• Data extracted from a collection:
####
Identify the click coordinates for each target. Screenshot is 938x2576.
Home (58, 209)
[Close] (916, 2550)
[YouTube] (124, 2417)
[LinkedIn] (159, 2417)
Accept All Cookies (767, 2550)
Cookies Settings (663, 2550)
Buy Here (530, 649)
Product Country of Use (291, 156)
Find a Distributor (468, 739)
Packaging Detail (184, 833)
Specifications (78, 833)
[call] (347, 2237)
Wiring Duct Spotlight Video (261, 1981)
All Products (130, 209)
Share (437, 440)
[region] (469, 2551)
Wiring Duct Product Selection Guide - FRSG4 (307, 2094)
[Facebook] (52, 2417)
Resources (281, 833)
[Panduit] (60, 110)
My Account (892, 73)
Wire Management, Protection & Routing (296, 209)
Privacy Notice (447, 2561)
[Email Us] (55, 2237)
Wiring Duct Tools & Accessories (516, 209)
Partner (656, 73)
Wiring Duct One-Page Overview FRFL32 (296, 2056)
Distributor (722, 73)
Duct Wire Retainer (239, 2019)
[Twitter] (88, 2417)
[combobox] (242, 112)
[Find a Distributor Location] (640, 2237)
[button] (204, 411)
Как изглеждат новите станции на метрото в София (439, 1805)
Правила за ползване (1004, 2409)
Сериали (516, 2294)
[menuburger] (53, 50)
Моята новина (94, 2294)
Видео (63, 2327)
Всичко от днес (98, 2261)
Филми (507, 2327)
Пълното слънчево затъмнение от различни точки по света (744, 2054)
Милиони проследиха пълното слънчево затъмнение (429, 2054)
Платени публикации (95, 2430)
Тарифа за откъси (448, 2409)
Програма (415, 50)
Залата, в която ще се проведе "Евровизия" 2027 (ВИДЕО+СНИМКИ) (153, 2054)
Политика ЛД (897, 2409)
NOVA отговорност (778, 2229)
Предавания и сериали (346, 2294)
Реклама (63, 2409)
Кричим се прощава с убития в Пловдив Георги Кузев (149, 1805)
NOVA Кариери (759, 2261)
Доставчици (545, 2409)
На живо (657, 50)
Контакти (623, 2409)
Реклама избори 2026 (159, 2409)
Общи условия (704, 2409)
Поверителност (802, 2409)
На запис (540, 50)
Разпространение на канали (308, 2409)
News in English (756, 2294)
####
• Try it: Retype the records above in full, exactly as they appear.

• Solution:
Identify the click coordinates for each target. Screenshot is 938x2576.
Home (58, 209)
[Close] (916, 2550)
[YouTube] (124, 2417)
[LinkedIn] (159, 2417)
Accept All Cookies (767, 2550)
Cookies Settings (663, 2550)
Buy Here (530, 649)
Product Country of Use (291, 156)
Find a Distributor (468, 739)
Packaging Detail (184, 833)
Specifications (78, 833)
[call] (347, 2237)
Wiring Duct Spotlight Video (261, 1981)
All Products (130, 209)
Share (437, 440)
[region] (469, 2551)
Wiring Duct Product Selection Guide - FRSG4 (307, 2094)
[Facebook] (52, 2417)
Resources (281, 833)
[Panduit] (60, 110)
My Account (892, 73)
Wire Management, Protection & Routing (296, 209)
Privacy Notice (447, 2561)
[Email Us] (55, 2237)
Wiring Duct Tools & Accessories (516, 209)
Partner (656, 73)
Wiring Duct One-Page Overview FRFL32 (296, 2056)
Distributor (722, 73)
Duct Wire Retainer (239, 2019)
[Twitter] (88, 2417)
[combobox] (242, 112)
[Find a Distributor Location] (640, 2237)
[button] (204, 411)
Как изглеждат новите станции на метрото в София (439, 1805)
Правила за ползване (1004, 2409)
Сериали (516, 2294)
[menuburger] (53, 50)
Моята новина (94, 2294)
Видео (63, 2327)
Всичко от днес (98, 2261)
Филми (507, 2327)
Пълното слънчево затъмнение от различни точки по света (744, 2054)
Милиони проследиха пълното слънчево затъмнение (429, 2054)
Платени публикации (95, 2430)
Тарифа за откъси (448, 2409)
Програма (415, 50)
Залата, в която ще се проведе "Евровизия" 2027 (ВИДЕО+СНИМКИ) (153, 2054)
Политика ЛД (897, 2409)
NOVA отговорност (778, 2229)
Предавания и сериали (346, 2294)
Реклама (63, 2409)
Кричим се прощава с убития в Пловдив Георги Кузев (149, 1805)
NOVA Кариери (759, 2261)
Доставчици (545, 2409)
На живо (657, 50)
Контакти (623, 2409)
Реклама избори 2026 (159, 2409)
Общи условия (704, 2409)
Поверителност (802, 2409)
На запис (540, 50)
Разпространение на канали (308, 2409)
News in English (756, 2294)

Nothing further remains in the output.